Problem requirements
Output begins at the line with "How do I perform: Move" and ends at the last line of the records below. Copy each line in that span exactly, and leave out pictures.

Start of Material provided

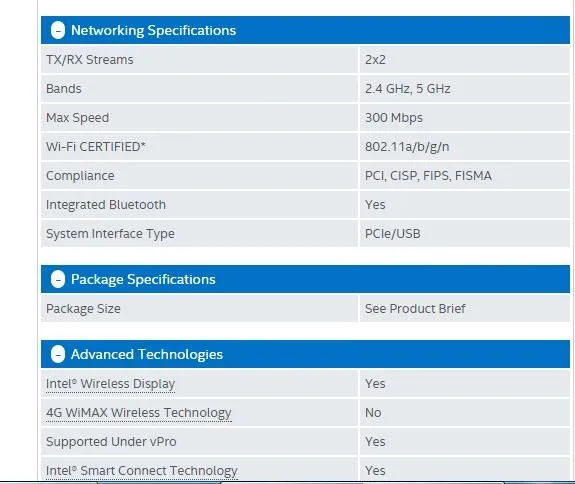Collapse the Networking Specifications section

click(x=58, y=30)
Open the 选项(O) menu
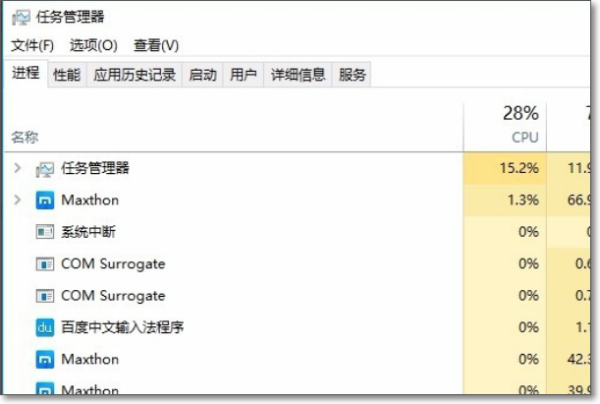Screen dimensions: 600x404 tap(93, 46)
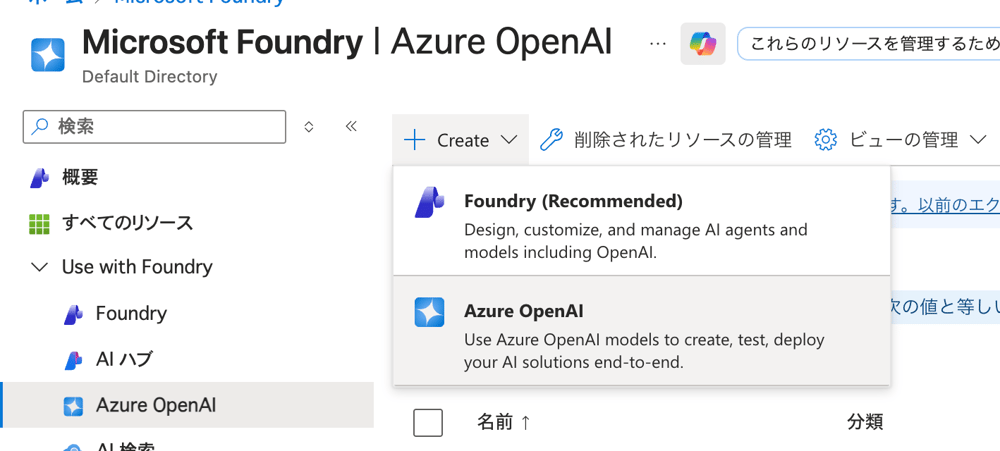Open すべてのリソース grid icon item
Screen dimensions: 1000x451
(x=127, y=223)
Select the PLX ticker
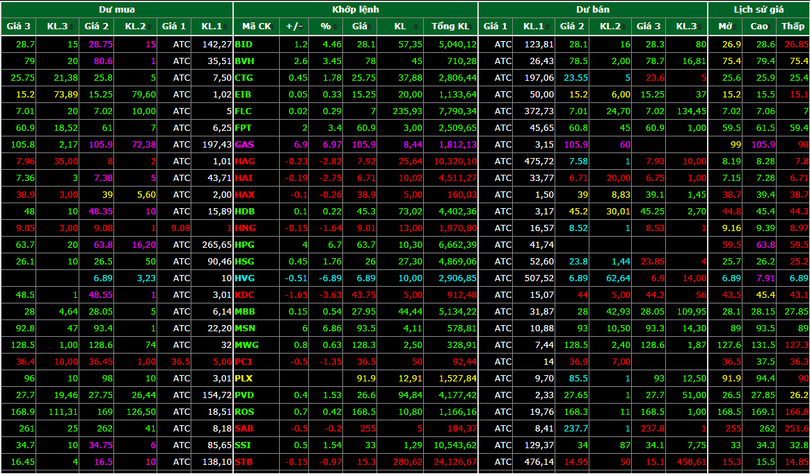 pyautogui.click(x=244, y=378)
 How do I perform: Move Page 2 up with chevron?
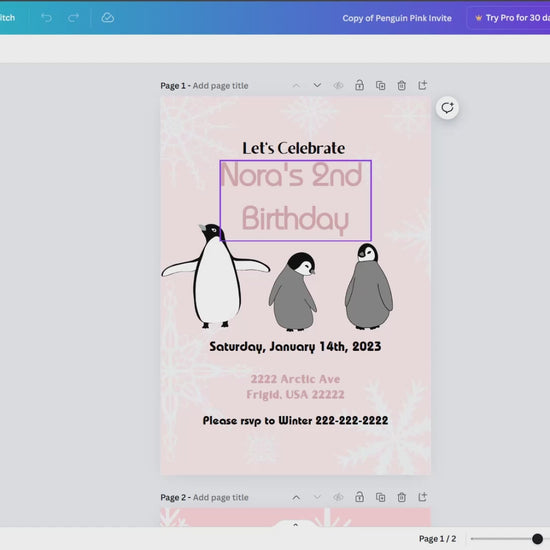click(296, 497)
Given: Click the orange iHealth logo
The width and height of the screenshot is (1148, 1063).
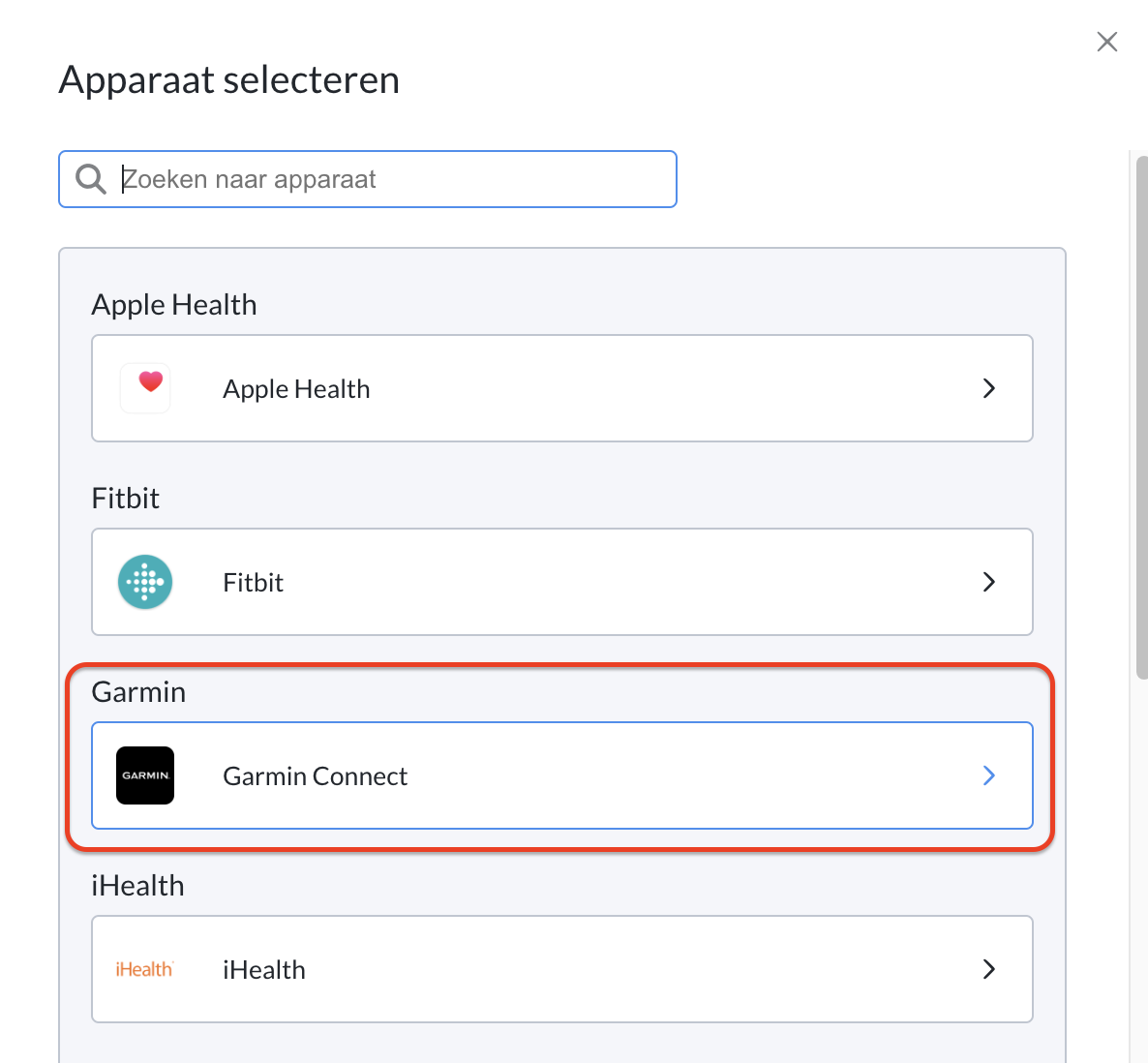Looking at the screenshot, I should 144,969.
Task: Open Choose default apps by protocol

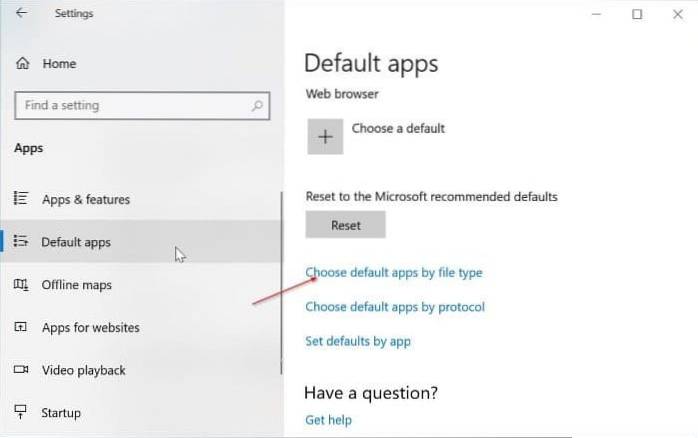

End of Material provided

Your response
 How do I perform: Move Page 2 up with chevron?
click(296, 497)
Given: Click the orange iHealth logo
The width and height of the screenshot is (1148, 1063).
Looking at the screenshot, I should 144,969.
Task: Open Choose default apps by protocol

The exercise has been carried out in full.